| DATA RECORDS |
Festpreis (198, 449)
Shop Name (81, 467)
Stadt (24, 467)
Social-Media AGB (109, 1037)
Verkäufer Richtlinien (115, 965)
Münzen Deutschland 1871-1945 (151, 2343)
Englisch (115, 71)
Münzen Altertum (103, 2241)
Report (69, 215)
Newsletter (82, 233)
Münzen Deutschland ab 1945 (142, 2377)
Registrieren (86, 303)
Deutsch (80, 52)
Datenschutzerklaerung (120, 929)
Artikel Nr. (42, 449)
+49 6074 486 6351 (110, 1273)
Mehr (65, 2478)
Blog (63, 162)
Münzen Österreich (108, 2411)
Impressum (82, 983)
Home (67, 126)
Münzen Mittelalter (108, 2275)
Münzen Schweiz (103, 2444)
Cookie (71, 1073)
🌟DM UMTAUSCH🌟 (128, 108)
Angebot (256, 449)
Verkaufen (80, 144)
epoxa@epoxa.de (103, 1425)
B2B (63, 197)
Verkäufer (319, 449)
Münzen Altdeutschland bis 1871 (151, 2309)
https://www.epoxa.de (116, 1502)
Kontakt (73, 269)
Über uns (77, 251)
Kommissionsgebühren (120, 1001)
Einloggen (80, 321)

| PROBLEM REQUIREMENTS |
Could you say how many lines in the data above contain "Münzen"? Reply with the number alone.

| RESPONSE FOR THIS EXERCISE |
7